AbbVie on Thursday said it will voluntarily withdraw use of its lucrative blood cancer drug Imbruvica in two types of lymphoma after clinical studies failed to confirm benefits observed in earlier testing.
AbbVie will no longer sell the drug for mantle cell lymphoma and marginal zone lymphoma, two of the less common forms of the disease. The decision doesn’t impact any of Imbruvica’s other approvals, including its main use as an established therapy for chronic lymphocytic leukemia, an indication that led to over $3.5 billion in U.S. sales for AbbVie last year. (The drugmaker co-sells Imbruvica with Johnson & Johnson under a longstanding partnership.)
Still, AbbVie’s decision removes what was the first approval for Imbruvica. The drug initially came to market in 2013 as a treatment for mantle cell lymphoma patients who’d received at least one prior therapy. That approval and its subsequent nod in marginal zone lymphoma were “accelerated” clearances that had to be confirmed in additional testing to be upheld.

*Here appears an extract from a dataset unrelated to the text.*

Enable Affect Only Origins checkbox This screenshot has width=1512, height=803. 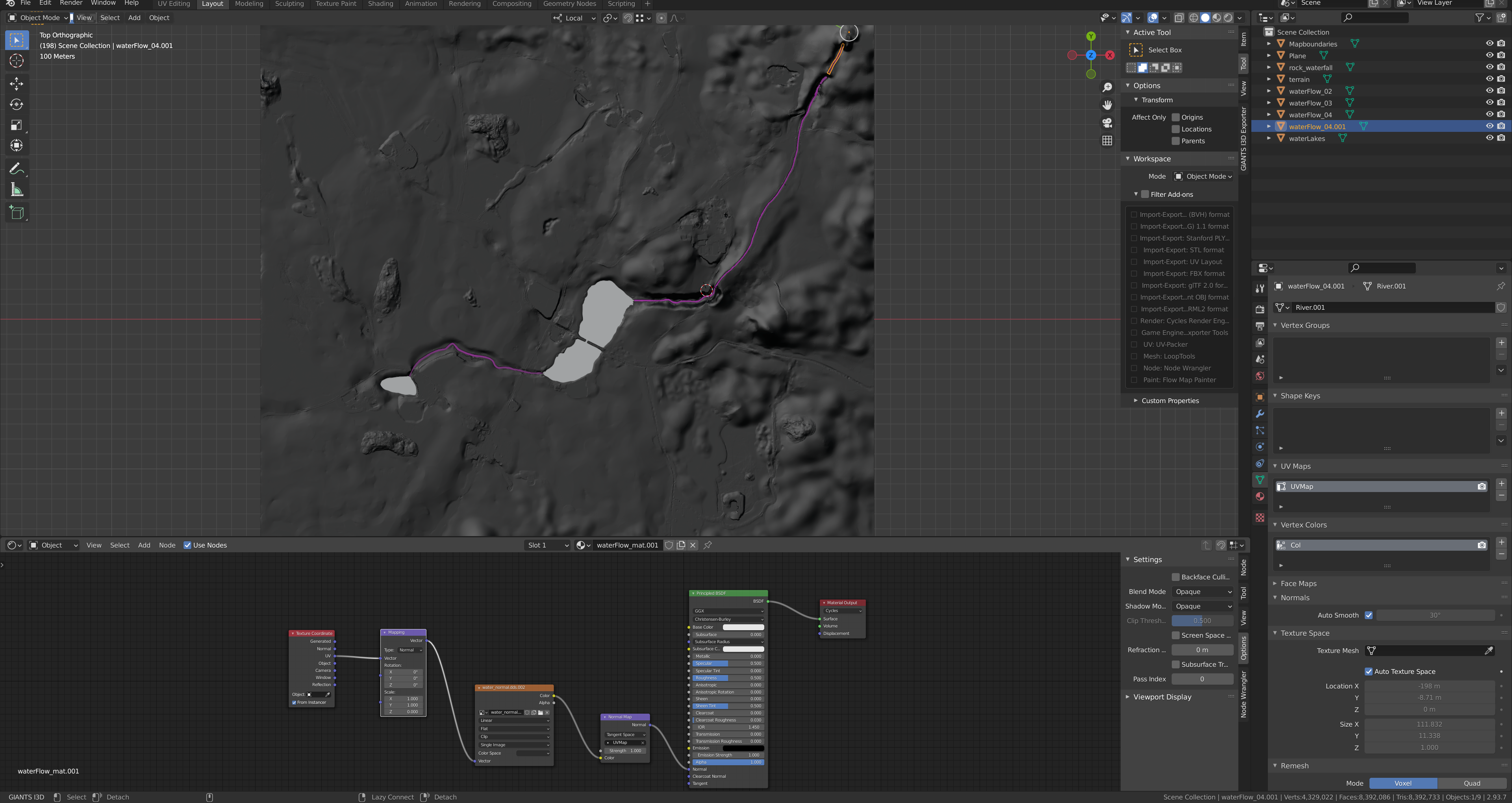tap(1176, 117)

While a follow-up study called SHINE in mantle cell lymphoma met its main goal of slowing tumor progression, the tested regimen of Imbruvica and chemotherapy didn’t extend survival and was associated with more Grade 3 or 4 adverse reactions. The confirmatory study in marginal zone lymphoma, meanwhile, didn’t succeed. Detailed results from that trial will be presented at a future medical meeting, according to AbbVie.

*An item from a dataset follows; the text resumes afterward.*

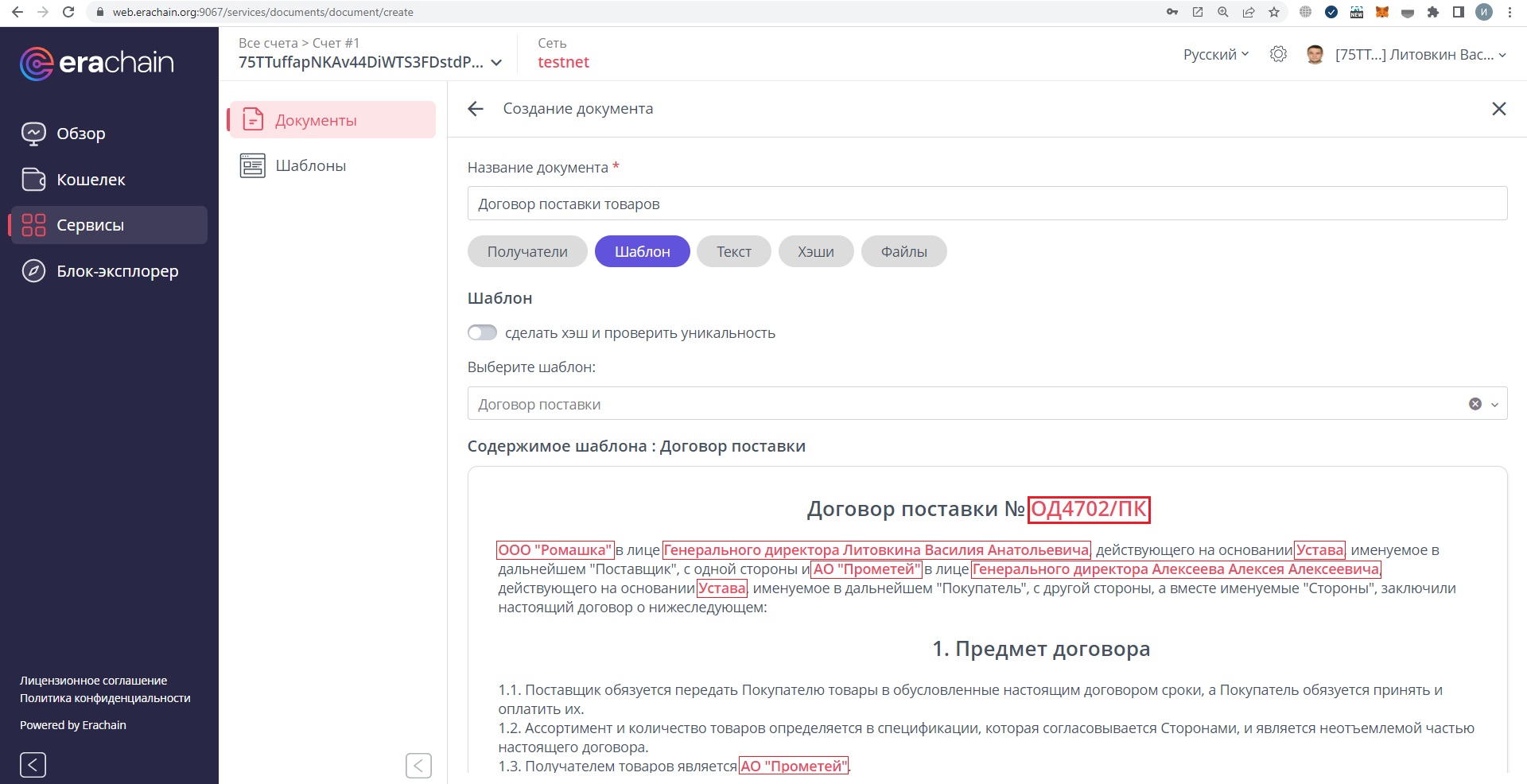Open the Блок-эксплорер section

“While we are disappointed in the outcome of the confirmatory trials for these indications, we remain confident in the benefit/risk profile of Imbruvica for patients living with multiple forms of blood cancer around the world,” said Roopal Thakkar, AbbVie’s senior vice president and chief medical officer, in a statement.
The decision makes AbbVie the latest to pull use of a drug that had previously received an accelerated approval, a trend that’s become more common as the Food and Drug Administration has increasingly cracked down on drugs that haven’t confirmed earlier testing results.
Over the last few years, for instance, large drugmakers such as Merck & Co., AstraZeneca, GSK and Roche have withdrawn indications for cancer medicines that had previously won accelerated approvals.
FDA scrutiny hasn’t been only limited to cancer medicines. On Thursday, the regulator removed an approval of the preterm birth drug Makena after finding “no justification” for keeping it on the market.
AbbVie said it “fully supports the FDA accelerated approval process” and is working with the agency to complete the withdrawals of Imbruvica.